One of the lessons that all of the woodworking videos stress is making patterns. By the time I finished I had 8 different patterns for the various cloud lift elements and curved legs. From there I proceeded to template router the necessary pieces. A little work with the spindle sander helped smooth the curves.
I still had no good idea how to make the tsuba inlay pieces (walnut by the way). I made a pattern to router the curve to match the tsuba opening with 3/8” overlap. Using a rabbet bit I removed the excess so the piece would fit into the opening on the board. After blowing a couple of pieces up (and nearly giving myself a heat attack) trying to use a pattern and router to finish the inside edge I finally went with thesafe approach and used the spindle sander and sanded my way into the final piece (see pic 5). The walnut inlay was glued and pegged to the headboard and foot boards.
From there it was more router work, rounding the edges, followed by many long hours sanding everything into smooth, soft curves.
Assembly was completed in stages, from the inside out. The finishing G&G plugs and spacers were the last items to complete the Greene and Greene look. I finished it with a couple of coats of Watco Cherry Stain for the cherry parts and some Watco black walnut for the walnut pieces prior to final glue-up. The whole thing was sprayed with 3 coats of polyurethane, sanded with 600 grit between coats, and finished with Behlens duplexer. All in all, it took a couple of months, mostly because I had to figure out how to actually make the details that I thought up and my hands could only stand a couple of hours of sanding every night.
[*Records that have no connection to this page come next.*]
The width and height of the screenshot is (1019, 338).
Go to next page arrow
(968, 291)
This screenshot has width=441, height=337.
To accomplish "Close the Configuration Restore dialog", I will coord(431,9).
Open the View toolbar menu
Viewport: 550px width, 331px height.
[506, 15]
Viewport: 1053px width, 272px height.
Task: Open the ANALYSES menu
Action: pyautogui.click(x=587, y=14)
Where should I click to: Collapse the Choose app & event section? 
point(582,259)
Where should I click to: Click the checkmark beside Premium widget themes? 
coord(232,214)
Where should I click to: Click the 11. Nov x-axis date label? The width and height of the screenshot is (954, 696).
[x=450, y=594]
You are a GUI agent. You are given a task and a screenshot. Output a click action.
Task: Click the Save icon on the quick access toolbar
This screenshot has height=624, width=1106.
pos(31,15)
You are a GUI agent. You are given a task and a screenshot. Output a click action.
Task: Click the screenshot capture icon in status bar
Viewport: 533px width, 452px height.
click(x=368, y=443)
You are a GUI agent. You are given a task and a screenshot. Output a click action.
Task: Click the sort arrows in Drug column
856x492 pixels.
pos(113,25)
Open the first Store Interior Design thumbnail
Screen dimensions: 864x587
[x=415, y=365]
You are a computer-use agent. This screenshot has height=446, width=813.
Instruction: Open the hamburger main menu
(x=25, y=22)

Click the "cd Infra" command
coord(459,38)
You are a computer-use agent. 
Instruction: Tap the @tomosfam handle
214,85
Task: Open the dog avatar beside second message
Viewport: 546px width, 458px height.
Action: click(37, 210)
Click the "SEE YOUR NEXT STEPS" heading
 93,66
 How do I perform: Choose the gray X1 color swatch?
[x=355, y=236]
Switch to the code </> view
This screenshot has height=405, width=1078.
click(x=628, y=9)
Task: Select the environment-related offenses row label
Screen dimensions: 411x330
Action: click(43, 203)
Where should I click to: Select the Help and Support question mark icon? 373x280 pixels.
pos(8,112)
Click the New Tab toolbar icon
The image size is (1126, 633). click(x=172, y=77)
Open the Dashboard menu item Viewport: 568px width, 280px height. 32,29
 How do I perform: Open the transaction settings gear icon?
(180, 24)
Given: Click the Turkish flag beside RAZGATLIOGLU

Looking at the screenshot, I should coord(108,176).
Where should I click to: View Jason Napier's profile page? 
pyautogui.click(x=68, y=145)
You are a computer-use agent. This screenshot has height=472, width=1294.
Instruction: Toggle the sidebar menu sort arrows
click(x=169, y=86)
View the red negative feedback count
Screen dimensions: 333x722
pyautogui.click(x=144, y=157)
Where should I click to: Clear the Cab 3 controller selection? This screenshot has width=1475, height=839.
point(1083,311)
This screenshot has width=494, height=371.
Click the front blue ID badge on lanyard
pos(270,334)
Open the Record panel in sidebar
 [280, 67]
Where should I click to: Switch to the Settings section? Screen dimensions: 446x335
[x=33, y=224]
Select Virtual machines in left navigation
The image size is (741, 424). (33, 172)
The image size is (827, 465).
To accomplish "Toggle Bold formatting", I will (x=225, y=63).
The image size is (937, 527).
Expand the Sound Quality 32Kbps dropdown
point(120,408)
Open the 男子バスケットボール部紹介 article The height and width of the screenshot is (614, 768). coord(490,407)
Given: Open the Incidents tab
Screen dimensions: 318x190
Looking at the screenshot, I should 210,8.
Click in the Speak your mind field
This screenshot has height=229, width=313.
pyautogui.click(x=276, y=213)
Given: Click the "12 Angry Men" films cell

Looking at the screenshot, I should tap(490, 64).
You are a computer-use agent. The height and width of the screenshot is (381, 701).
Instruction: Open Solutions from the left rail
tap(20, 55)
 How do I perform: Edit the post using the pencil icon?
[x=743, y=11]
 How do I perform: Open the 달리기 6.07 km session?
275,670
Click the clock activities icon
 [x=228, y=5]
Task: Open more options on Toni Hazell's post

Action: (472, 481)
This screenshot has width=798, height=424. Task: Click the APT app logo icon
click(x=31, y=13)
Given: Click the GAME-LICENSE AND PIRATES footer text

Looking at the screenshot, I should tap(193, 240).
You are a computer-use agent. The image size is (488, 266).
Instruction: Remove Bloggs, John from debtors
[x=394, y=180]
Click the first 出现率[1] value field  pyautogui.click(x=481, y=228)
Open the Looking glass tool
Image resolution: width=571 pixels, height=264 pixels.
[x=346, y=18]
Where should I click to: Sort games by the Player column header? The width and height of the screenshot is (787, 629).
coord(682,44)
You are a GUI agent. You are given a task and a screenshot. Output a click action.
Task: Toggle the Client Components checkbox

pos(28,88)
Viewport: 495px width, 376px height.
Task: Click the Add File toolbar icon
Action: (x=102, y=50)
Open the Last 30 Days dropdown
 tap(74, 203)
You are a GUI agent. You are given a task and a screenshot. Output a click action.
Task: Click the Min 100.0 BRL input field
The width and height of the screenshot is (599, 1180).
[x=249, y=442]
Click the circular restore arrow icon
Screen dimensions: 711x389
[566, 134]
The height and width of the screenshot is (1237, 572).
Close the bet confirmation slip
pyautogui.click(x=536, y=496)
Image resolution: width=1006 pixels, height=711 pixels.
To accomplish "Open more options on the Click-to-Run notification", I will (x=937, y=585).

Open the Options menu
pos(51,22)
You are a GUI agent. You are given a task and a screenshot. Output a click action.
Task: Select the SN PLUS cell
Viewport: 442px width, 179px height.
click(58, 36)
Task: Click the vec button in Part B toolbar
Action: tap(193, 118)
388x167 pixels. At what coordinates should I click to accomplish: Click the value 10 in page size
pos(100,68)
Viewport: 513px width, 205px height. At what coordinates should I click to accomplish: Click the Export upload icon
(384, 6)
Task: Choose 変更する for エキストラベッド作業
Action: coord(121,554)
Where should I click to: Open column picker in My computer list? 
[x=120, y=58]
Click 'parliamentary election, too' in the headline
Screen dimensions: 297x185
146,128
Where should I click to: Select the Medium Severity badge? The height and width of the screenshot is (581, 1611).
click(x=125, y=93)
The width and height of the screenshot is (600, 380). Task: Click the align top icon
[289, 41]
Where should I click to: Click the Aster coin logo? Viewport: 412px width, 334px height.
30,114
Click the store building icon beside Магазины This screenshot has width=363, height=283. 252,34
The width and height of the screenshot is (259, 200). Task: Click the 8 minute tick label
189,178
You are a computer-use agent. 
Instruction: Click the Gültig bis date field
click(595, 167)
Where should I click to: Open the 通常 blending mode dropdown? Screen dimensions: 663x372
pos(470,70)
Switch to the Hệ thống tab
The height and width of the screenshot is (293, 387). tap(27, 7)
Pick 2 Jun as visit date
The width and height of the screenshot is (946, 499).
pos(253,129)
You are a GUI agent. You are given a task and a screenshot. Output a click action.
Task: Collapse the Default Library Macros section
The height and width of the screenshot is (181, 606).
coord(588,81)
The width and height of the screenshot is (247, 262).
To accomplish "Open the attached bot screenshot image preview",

The bed is solid as a rock with 6/4 posts, 5/4 rails and 4/4 slats to support the mattress. The headboard is 42” tall and the footboard is 33” tall. The first people to use it will be my folks. Hopefully, it will meet with my Dad’s seal of approval since he is the person that got my started in woodworking.
There are a couple of design issues I realized once it was finished. The head board detail needed a second walnut column on both sides and the cloud lift pieces should have been longer to fill the empty area. The cloud lift detail on the headboard should have also been moved up a couple of inches so the bottom section is more visible.
-- Earl "I'm a pessamist - generally that increases the chance that things will turn out better than expected"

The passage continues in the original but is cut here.